Application: One of my best friends yesterday - whom I almost never talk about faith with - described the conditions of the last year, and especially the illogical current outcomes that refuse to move our society to exiting the situation, as "dark and evil." It was good to hear that he understood that this entire issue is not a simple matter of science or natural bad luck, but something supernatural, designed to harm mankind, and under an evil influence.
That said, I am clearly terrible at resisting evil ... at donning the armor of God. I do so in such public conversations as the idea of persisting evil in the world in general, but then succumb to personal attack. I allow evil into my life and my mind, and I become angry, lustful, and poor in spirit.

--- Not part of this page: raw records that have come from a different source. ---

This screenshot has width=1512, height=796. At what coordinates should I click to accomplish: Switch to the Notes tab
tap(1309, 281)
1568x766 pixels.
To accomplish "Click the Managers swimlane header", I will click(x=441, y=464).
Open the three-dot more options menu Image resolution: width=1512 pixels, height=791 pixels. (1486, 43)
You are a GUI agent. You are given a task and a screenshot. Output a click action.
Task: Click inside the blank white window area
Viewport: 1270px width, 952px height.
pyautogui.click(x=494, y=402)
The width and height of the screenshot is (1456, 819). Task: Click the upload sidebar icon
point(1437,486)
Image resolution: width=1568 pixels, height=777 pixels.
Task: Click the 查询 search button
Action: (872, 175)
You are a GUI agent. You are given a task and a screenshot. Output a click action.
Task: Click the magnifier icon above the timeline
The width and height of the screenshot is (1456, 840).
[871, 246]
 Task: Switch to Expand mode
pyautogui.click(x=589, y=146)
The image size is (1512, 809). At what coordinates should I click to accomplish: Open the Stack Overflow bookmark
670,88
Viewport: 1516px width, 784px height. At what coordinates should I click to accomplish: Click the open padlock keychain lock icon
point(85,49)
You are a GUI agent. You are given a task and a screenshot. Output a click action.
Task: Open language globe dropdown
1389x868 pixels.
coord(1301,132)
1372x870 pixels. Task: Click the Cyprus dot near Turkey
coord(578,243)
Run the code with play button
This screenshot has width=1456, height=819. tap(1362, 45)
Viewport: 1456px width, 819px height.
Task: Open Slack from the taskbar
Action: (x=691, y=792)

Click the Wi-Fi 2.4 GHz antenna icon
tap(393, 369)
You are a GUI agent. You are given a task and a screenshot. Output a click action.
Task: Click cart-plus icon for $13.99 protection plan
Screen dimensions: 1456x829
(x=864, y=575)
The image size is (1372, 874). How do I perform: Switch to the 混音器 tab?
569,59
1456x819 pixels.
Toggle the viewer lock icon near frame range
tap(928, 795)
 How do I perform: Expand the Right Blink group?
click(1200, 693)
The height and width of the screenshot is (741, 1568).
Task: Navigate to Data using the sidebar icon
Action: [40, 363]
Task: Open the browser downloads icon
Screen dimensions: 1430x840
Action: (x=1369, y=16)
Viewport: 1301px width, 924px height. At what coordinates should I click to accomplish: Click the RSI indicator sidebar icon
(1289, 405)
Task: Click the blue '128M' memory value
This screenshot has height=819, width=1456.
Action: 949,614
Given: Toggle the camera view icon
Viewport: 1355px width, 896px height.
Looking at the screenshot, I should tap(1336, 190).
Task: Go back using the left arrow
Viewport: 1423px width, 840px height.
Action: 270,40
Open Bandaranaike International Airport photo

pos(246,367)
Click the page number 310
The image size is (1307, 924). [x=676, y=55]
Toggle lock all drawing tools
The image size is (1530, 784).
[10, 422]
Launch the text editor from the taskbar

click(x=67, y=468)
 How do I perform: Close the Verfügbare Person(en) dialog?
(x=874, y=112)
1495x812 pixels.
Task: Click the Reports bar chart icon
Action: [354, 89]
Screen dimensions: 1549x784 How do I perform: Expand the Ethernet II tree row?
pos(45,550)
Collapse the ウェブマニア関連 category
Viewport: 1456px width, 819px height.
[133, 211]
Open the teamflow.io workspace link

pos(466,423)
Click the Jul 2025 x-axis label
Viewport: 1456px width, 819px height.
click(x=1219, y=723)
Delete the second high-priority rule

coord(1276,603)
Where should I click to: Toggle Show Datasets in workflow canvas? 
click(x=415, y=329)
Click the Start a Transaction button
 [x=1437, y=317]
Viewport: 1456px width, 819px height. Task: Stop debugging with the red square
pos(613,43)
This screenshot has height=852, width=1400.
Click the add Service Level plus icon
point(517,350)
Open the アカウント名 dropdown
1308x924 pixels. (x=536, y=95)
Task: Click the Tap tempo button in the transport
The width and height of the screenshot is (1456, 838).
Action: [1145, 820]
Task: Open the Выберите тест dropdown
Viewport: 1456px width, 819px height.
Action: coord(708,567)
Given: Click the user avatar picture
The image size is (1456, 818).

There is no way I can think of myself in any other way ... I am weak, and I am a poor and unprepared warrior in the fight against the devil. I need more of the Holy Spirit to help me with this. I can hold the sword of the Spirit, but I fail to wield it!
I need more of the Holy Spirit, because obviously I am not strong enough on my own.
Prayer: Lord, I ask you this day for more of you in my heart and in my life. I want your Spirit within me, and I want to humble myself to your Spirit in my daily thoughts and actions. I know I have some of your Spirit, but I want and need more. I hate who I am without you. Please, Lord, Holy Spirit come. Amen.